● Zu bearbeitende Aufgaben:
#1 Nenne alle Einträge samt Wert, die laut dem Forumsauszug in der msdos.sys gesetzt werden sollen.
#2 Gib den Abschnitt aus dem Forumsauszug wortgetreu wieder, der mit den Worten „Hintergrund war: auf“ beginnt und nach „Multibootgeschichte nicht klargekommen.“ endet.

Hintergrund war: auf unser "älteres" PG740 sollte DOS und Step7 drauf. Ich mich hatte dann auf Grund der eher bescheidenen Performance vom PG für WIN98 entschieden. Ich binn dann aber mit der Multibootgeschichte nicht klargekommen.
Jetzt habe ich MS-DOS und daraufhin Win2000 installiert, weil es installierte Beriebssyteme erkennt und automatisch ein Multiboot anlegt . 
Allerdings ob der 200Mhz CPU und den 32MB Ram, werde ich das noch einmal überdenken. 

Ich danke euch für eure Antworten.
Oli


----------



## seeba (8 August 2008)

olitheis schrieb:


> Allerdings ob der 200Mhz CPU und den 32MB Ram, werde ich das noch einmal überdenken.


Sollte man das nicht lieber wegschmeissen?


----------



## ron (8 August 2008)

Hi,

bei Win98 kannst du in einer Systemdatein, einen Eintrag setzen, glaube irgendwas mit "BootGui" auf 0 in der system.ini oder so. Dann bootet der Rechner mit DOS 7.0 und dann kann man wie bei 3.11 Zeiten Windows in der DOS Komandozeile mit win starten 
Bei intresse schaue ich nochmal nach wie das ging, habe das bei meinem Garagennootbock auch so gemacht, ist etwa die selbe Leistungsklasse. Hatte mir auch noch in die Config.sys einen kleinen Bootmanager geschrieben, bei intresse kann ich dir den zuschicken.
Gruß

Ron


----------



## volker (8 August 2008)

win98 muss nach c:

zuerst dos auf c insten. dann 98 auf c.
im bootmenü von w98 wird dann ein eintrag auftauchen der in etwa heisst 'vorige dos-version'

editiere die msdos.sys

erweitere/ändere die wie folgt
bootmenu = 1
bootmenudefault = 1
bootmenudelay = 5


----------



## olitheis (10 August 2008)

danke für den Tip Volker.

@ron
kannst Du mir das bei Gelegenheit mal zukammen lassen, kingt interessant.

gruß
Oli


----------



## olitheis (14 August 2008)

Hallo,
irgendwie hat sich das Thema nach hier verlagert. 
Danke
Oli


----------

● Vorliegende Einträge:
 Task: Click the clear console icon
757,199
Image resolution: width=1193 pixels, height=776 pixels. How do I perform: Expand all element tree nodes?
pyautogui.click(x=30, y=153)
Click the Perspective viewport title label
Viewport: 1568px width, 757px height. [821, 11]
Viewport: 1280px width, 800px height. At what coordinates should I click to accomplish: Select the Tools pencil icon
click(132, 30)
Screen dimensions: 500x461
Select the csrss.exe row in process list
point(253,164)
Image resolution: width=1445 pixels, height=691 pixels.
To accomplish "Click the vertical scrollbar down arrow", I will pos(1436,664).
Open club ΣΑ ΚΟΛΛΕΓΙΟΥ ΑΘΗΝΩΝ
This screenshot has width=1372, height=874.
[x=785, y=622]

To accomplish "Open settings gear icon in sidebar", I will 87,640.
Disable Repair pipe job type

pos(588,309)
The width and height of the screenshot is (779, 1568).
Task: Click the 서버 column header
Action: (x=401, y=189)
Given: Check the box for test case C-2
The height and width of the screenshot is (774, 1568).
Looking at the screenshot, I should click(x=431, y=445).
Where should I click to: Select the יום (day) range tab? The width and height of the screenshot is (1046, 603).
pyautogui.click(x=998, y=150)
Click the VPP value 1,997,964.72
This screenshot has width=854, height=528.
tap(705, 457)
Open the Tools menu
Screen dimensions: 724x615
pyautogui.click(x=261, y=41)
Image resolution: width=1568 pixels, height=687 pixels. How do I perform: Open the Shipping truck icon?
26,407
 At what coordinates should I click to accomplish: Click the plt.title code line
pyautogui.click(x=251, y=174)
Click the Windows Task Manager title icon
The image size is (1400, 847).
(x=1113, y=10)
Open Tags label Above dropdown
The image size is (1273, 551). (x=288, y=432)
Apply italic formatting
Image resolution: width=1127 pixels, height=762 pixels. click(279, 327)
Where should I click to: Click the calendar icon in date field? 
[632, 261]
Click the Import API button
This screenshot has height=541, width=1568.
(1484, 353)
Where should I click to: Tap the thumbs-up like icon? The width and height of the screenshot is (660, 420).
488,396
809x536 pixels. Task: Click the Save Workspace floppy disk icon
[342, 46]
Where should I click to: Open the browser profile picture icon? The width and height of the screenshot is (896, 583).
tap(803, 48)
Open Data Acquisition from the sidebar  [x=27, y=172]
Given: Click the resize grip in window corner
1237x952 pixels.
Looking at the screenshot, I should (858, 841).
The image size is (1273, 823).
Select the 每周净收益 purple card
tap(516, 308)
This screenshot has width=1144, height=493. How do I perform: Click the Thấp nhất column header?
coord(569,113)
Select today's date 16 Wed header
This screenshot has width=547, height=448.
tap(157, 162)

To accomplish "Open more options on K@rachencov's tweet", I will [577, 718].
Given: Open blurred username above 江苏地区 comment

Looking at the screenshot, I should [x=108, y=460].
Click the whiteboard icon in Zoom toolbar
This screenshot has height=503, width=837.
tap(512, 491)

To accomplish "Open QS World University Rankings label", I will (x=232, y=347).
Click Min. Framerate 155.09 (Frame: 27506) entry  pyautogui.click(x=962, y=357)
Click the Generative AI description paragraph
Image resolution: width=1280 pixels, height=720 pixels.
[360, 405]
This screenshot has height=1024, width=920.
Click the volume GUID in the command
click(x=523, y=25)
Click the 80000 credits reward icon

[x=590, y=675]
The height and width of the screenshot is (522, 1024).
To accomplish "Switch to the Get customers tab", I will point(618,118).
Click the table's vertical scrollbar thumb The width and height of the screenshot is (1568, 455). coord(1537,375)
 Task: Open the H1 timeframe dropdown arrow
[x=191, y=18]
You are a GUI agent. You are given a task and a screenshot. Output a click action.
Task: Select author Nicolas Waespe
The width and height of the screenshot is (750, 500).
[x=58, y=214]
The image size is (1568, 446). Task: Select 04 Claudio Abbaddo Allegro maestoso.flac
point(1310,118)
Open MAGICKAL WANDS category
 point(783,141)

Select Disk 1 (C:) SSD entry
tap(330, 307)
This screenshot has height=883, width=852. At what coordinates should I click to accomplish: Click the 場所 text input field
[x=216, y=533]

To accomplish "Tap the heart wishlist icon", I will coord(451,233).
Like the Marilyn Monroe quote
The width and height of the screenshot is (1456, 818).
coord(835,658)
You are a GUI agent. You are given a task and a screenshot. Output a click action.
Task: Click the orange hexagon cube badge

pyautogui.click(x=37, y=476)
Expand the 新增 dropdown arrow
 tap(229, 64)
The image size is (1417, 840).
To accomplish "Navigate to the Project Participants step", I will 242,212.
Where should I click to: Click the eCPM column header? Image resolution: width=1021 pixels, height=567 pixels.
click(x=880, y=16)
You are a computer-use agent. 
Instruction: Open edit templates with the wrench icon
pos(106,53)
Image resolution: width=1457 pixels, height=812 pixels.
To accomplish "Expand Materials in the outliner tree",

● Lösungen der Aufgaben:
#1
bootmenu = 1
bootmenudefault = 1
bootmenudelay = 5

#2
Hintergrund war: auf unser "älteres" PG740 sollte DOS und Step7 drauf. Ich mich hatte dann auf Grund der eher bescheidenen Performance vom PG für WIN98 entschieden. Ich binn dann aber mit der Multibootgeschichte nicht klargekommen.